[Stored data]

● ● ● ●

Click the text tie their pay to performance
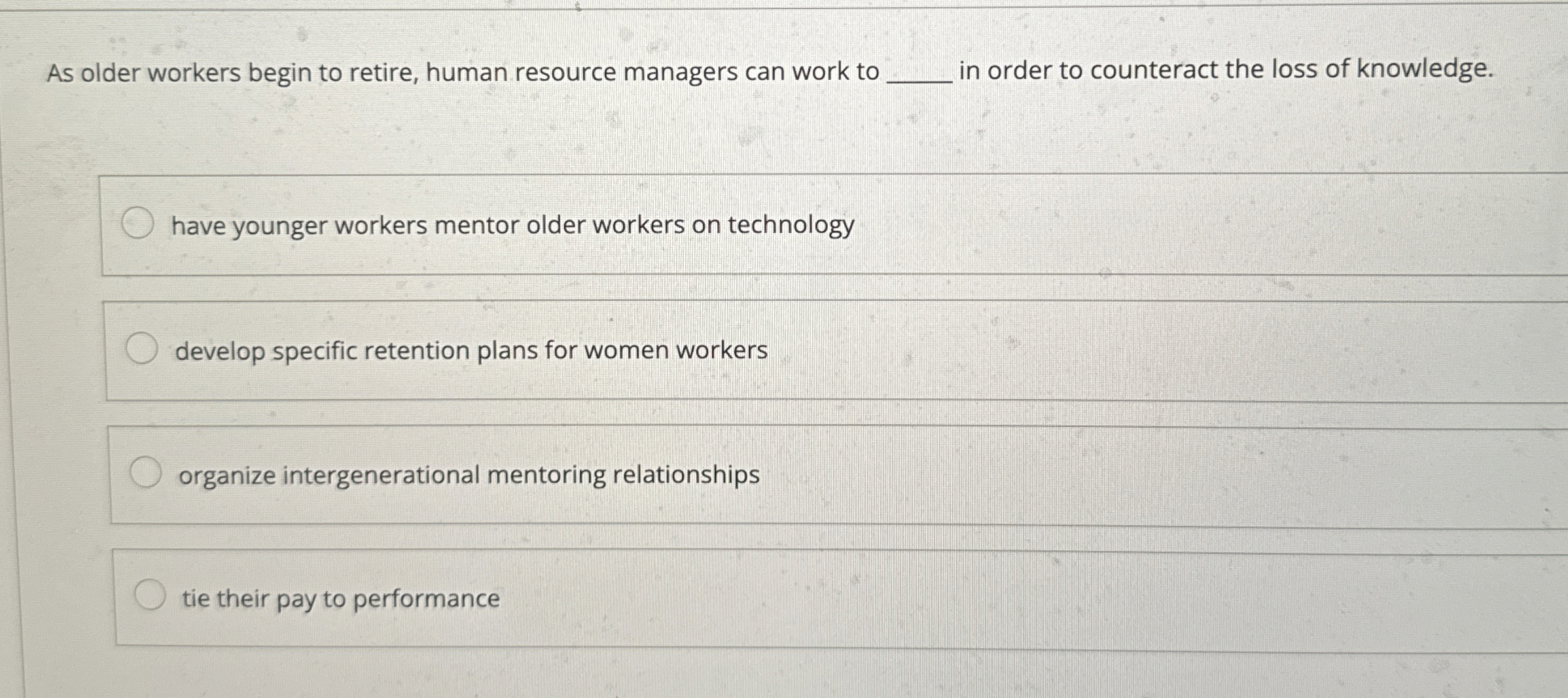 point(340,598)
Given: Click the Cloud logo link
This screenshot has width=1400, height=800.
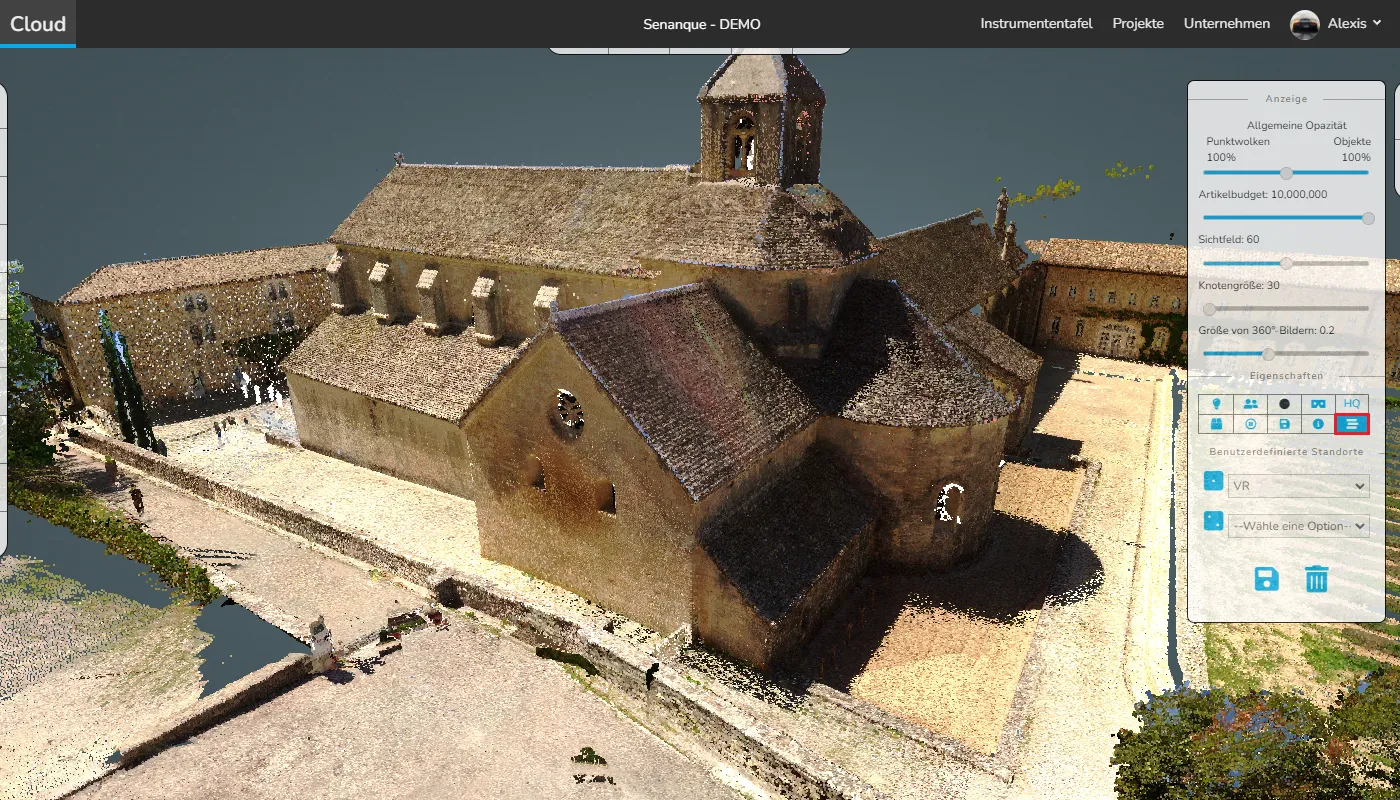Looking at the screenshot, I should click(38, 24).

● ● ● ●

## Exercise objective:
Give back the records above exactly, with no pictures.

## Written response:
Click the text tie their pay to performance
 point(340,598)
Given: Click the Cloud logo link
This screenshot has width=1400, height=800.
Looking at the screenshot, I should click(38, 24).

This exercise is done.